Records supplied -
· · ·
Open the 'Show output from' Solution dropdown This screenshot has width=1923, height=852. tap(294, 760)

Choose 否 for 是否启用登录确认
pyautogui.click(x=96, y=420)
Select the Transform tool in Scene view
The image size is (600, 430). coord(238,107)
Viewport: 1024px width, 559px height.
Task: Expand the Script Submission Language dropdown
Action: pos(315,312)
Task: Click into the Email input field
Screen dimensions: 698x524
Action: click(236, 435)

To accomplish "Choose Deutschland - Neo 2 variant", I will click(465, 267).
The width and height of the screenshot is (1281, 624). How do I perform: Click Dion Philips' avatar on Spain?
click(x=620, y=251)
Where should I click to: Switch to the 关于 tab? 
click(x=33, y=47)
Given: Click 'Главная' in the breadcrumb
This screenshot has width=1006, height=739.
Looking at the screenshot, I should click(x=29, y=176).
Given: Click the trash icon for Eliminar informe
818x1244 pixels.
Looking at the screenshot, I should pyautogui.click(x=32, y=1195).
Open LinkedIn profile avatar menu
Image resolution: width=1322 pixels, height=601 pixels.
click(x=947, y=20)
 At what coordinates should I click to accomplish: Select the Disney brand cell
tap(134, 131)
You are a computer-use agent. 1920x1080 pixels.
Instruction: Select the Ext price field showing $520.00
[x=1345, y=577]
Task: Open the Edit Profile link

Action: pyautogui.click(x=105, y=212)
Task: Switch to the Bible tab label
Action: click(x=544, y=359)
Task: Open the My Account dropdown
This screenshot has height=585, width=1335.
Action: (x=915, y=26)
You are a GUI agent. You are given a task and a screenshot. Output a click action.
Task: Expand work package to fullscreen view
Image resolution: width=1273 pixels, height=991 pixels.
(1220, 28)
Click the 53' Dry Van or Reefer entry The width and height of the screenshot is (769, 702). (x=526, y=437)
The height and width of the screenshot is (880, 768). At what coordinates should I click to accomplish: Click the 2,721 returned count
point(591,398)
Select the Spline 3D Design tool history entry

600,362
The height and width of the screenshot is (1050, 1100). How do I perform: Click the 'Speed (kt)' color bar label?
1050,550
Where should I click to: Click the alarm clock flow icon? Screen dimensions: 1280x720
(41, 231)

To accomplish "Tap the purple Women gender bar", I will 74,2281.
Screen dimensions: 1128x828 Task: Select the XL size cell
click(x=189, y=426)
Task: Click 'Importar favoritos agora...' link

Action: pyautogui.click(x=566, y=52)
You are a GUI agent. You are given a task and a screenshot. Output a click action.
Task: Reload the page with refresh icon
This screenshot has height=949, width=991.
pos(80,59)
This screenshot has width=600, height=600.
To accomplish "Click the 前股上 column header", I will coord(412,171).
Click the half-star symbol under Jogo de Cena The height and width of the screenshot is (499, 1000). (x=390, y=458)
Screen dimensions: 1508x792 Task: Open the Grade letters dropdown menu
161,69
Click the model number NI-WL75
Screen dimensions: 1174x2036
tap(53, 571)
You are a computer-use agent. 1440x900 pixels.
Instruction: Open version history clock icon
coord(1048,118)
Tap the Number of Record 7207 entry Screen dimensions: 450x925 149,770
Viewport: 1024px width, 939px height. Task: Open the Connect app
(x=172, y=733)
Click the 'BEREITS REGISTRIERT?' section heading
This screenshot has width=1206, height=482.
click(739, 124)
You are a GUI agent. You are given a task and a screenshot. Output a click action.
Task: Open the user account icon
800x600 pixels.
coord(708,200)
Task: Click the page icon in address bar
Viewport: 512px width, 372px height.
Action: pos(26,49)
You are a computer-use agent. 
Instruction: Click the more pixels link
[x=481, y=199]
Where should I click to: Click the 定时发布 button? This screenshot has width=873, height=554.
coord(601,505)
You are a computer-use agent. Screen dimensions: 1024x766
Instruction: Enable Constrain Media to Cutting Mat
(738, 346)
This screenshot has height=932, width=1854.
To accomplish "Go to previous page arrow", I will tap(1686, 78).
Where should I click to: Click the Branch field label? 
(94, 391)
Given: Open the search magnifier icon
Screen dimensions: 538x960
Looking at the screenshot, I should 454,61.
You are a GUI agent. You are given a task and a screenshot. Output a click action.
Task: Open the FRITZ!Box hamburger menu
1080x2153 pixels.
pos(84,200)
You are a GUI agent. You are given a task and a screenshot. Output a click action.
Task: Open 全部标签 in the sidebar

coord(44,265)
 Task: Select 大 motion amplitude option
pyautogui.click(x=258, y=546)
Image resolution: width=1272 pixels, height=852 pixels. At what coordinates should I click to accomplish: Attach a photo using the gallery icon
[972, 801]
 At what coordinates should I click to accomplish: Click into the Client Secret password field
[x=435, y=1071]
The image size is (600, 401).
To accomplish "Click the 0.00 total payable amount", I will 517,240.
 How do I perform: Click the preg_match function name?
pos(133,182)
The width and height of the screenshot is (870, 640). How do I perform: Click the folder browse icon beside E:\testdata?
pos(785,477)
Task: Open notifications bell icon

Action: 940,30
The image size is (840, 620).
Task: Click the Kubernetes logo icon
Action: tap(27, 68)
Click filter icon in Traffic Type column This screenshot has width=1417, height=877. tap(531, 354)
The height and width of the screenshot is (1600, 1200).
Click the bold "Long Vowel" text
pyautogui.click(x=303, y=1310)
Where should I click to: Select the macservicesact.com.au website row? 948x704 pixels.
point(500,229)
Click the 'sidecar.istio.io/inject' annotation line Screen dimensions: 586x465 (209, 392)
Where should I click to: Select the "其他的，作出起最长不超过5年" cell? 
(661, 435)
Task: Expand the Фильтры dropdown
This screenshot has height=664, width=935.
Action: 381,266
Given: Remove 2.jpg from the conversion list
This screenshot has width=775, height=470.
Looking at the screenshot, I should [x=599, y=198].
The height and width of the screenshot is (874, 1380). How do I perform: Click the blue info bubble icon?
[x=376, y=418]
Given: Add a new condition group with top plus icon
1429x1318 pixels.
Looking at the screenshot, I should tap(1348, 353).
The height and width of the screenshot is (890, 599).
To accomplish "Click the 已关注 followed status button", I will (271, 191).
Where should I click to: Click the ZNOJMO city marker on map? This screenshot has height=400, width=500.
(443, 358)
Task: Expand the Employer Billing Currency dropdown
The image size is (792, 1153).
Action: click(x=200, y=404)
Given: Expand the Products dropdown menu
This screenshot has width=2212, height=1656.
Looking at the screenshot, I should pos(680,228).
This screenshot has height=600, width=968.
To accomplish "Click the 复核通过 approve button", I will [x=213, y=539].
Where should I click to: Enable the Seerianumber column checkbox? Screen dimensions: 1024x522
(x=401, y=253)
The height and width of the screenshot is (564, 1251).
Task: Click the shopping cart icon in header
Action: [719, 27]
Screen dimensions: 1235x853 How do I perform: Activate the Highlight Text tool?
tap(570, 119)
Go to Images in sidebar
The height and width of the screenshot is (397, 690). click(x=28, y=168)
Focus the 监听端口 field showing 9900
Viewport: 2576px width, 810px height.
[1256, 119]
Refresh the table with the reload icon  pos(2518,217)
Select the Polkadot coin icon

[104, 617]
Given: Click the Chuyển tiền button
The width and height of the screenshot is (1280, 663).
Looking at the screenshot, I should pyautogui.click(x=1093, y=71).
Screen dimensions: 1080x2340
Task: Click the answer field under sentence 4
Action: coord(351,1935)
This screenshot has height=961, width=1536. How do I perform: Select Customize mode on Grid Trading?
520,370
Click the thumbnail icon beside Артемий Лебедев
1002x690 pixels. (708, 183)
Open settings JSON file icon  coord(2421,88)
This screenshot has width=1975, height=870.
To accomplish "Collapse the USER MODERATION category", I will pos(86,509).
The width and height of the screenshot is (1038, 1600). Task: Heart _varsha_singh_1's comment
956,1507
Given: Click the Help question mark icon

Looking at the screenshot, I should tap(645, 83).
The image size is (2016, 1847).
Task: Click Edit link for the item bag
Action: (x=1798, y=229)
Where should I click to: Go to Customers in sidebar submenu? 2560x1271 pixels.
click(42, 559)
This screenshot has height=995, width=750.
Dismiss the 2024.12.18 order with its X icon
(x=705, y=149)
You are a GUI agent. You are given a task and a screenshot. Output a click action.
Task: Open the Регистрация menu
· · ·
Gather every line from the listing above in which the word "computer" appears.

Output of the task -
You are a computer-use agent. 1920x1080 pixels.
You are a computer-use agent. 1440x900 pixels.
You are a computer-use agent. 
You are a computer-use agent. Screen dimensions: 1024x766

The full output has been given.